### Goal:
Print the data below verbatim, every line in its original order.

### Information given:
━━━━━━━━━━━━━━━━

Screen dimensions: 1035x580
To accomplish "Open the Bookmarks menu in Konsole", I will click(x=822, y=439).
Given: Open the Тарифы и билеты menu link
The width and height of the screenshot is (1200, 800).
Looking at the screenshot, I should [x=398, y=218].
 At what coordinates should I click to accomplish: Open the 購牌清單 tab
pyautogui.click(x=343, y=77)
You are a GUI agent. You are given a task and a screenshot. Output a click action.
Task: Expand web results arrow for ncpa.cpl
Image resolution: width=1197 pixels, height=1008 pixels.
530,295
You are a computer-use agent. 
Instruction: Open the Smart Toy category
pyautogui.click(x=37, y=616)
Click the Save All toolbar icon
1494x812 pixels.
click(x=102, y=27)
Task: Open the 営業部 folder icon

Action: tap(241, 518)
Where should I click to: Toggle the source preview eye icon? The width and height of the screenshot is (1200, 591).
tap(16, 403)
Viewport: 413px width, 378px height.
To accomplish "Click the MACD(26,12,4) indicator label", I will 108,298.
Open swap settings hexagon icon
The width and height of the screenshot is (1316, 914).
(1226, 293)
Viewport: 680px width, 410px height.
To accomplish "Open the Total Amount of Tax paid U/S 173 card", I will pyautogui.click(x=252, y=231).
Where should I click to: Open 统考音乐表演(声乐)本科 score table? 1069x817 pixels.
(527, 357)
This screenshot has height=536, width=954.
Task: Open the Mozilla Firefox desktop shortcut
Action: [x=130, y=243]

━━━━━━━━━━━━━━━━

### Result for this exercise:
Screen dimensions: 1035x580
To accomplish "Open the Bookmarks menu in Konsole", I will click(x=822, y=439).
Given: Open the Тарифы и билеты menu link
The width and height of the screenshot is (1200, 800).
Looking at the screenshot, I should [x=398, y=218].
 At what coordinates should I click to accomplish: Open the 購牌清單 tab
pyautogui.click(x=343, y=77)
You are a GUI agent. You are given a task and a screenshot. Output a click action.
Task: Expand web results arrow for ncpa.cpl
Image resolution: width=1197 pixels, height=1008 pixels.
530,295
You are a computer-use agent. 
Instruction: Open the Smart Toy category
pyautogui.click(x=37, y=616)
Click the Save All toolbar icon
1494x812 pixels.
click(x=102, y=27)
Task: Open the 営業部 folder icon

Action: tap(241, 518)
Where should I click to: Toggle the source preview eye icon? The width and height of the screenshot is (1200, 591).
tap(16, 403)
Viewport: 413px width, 378px height.
To accomplish "Click the MACD(26,12,4) indicator label", I will 108,298.
Open swap settings hexagon icon
The width and height of the screenshot is (1316, 914).
(1226, 293)
Viewport: 680px width, 410px height.
To accomplish "Open the Total Amount of Tax paid U/S 173 card", I will pyautogui.click(x=252, y=231).
Where should I click to: Open 统考音乐表演(声乐)本科 score table? 1069x817 pixels.
(527, 357)
This screenshot has height=536, width=954.
Task: Open the Mozilla Firefox desktop shortcut
Action: [x=130, y=243]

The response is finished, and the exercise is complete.